The skill source lives in the rampstackco/claude-skills repository alongside dozens of other skills covering the full lifecycle of brand and product work. This page is a structured overview; the SKILL.md is the source. MIT licensed.

Frequently asked questions.

What are the four monitoring layers?
Availability (is the site up), correctness (is it serving the right thing), performance (is it fast enough), and errors and anomalies (are errors happening even when it is up, correct, and fast). Each layer catches a different class of problem, so skipping one leaves a blind spot: availability checks alone will not catch a homepage that loads but renders blank, which is what the correctness layer's synthetic checks are for.
What should page someone versus go to a quiet channel?
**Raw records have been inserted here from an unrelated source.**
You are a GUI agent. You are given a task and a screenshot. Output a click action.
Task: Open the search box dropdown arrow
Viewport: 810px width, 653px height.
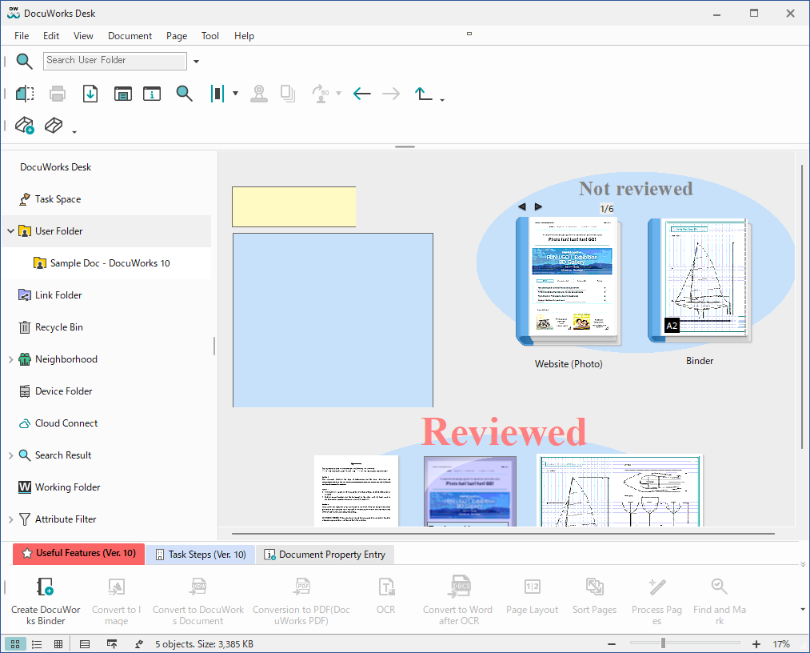tap(196, 61)
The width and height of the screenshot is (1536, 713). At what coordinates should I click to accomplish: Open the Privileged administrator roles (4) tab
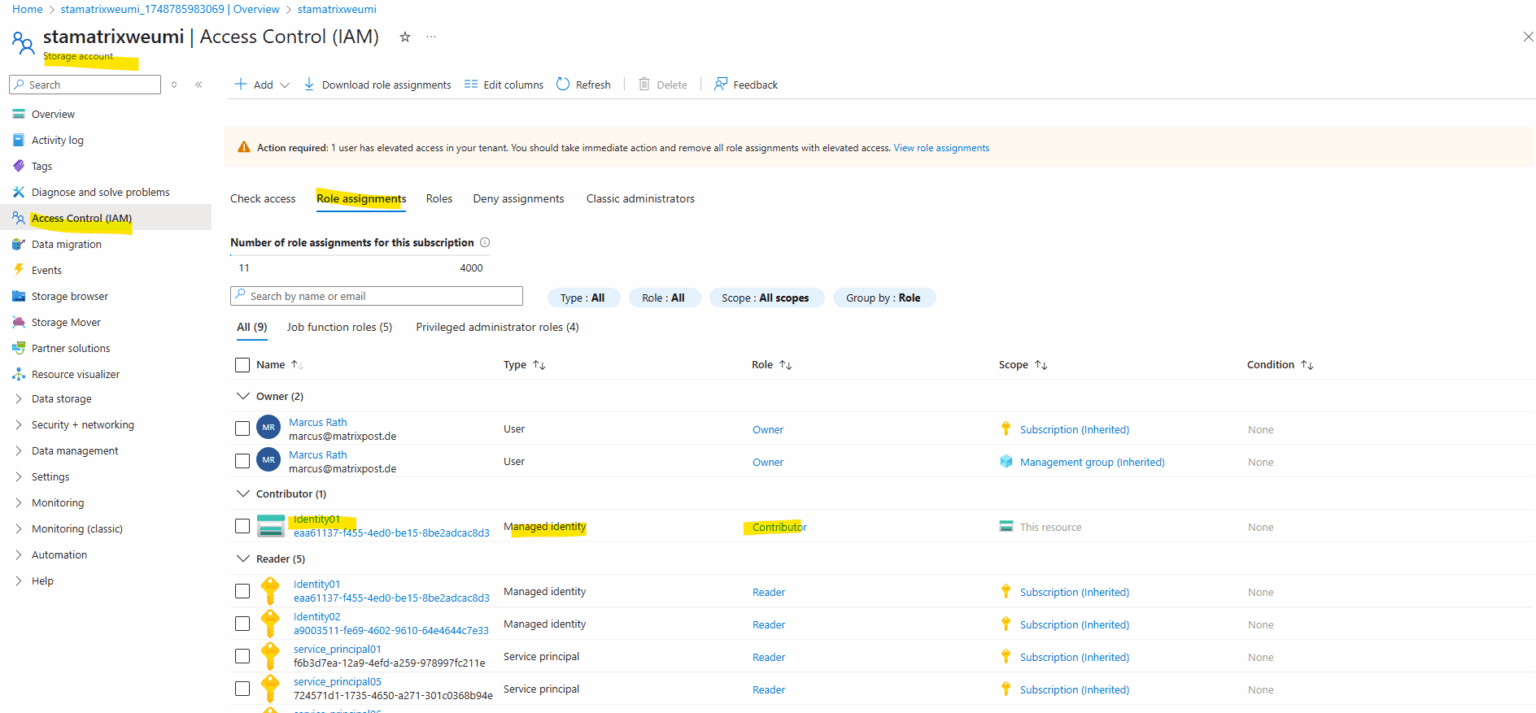click(496, 327)
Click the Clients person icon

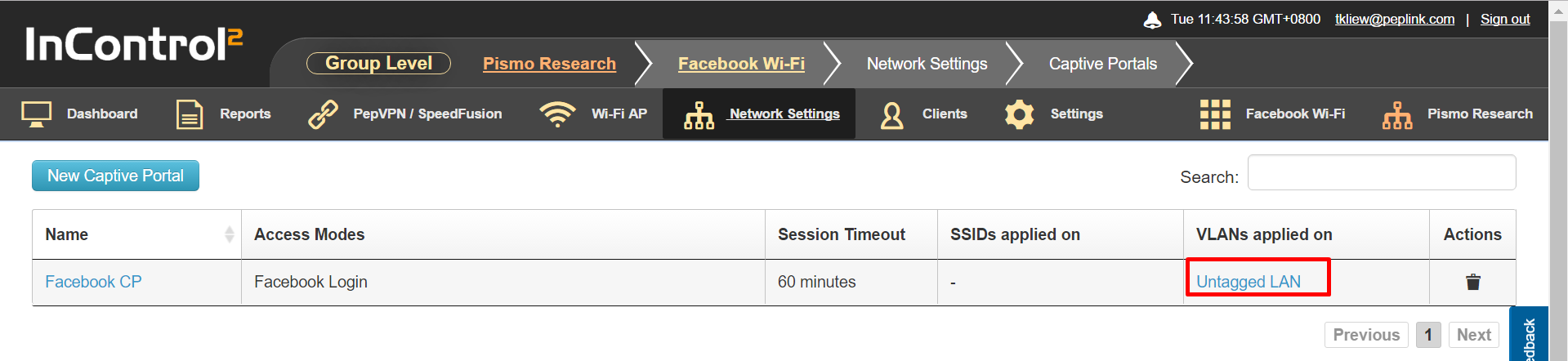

Three tiers. Page (wakes someone) is for a site outage, a broken critical flow, an error-rate spike, or a security incident, and every page-tier alert must be actionable, important, and rare, under one or two a week. Notify (business hours) is for non-critical synthetic failures and performance regressions, routed to a tagged chat channel. Log (no notification) is for anomalies and low-priority warnings. If page-tier alerts fire frequently, alert fatigue sets in and people stop responding, so the page tier is guarded tightly.
How do I pick an SLO?
Tie it to user-visible behavior, make it achievable on current infrastructure, and measure it automatically. Do not aim for 100% or five-nines unless you genuinely need it, because each nine costs an order of magnitude more. 99.9% allows about 43 minutes of downtime a month and is plenty for most marketing sites; 99.95% (about 21 minutes) is reasonable for SaaS; anything higher needs significant infrastructure investment. An SLO names what you measure, the success criterion, the target percentage, and the window.
What is an error budget for?
It is the inverse of the SLO: at 99.9%, a tenth of a percent of requests are allowed to fail. Its value is the feedback loop it creates between reliability and velocity. When the budget is healthy, ship aggressively; when it is half-spent, slow down on risky changes; when it is exhausted, freeze risky changes until reliability recovers. That loop is what makes an SLO useful rather than a number on a dashboard.
How do I avoid alert fatigue?
Alert on symptoms, not causes ('users are slow' pages, 'CPU is high' is a cause to investigate), give every paging alert a runbook so the on-call knows what to do, and use rate-based thresholds against a baseline rather than absolute counts that a busy day will trip. Keep to three severity tiers rather than five, monitor from multiple regions so a regional outage is caught, and run a quarterly alert audit: any alert that fires more than once a week with low actionability gets tuned, reduced, or fixed at the source.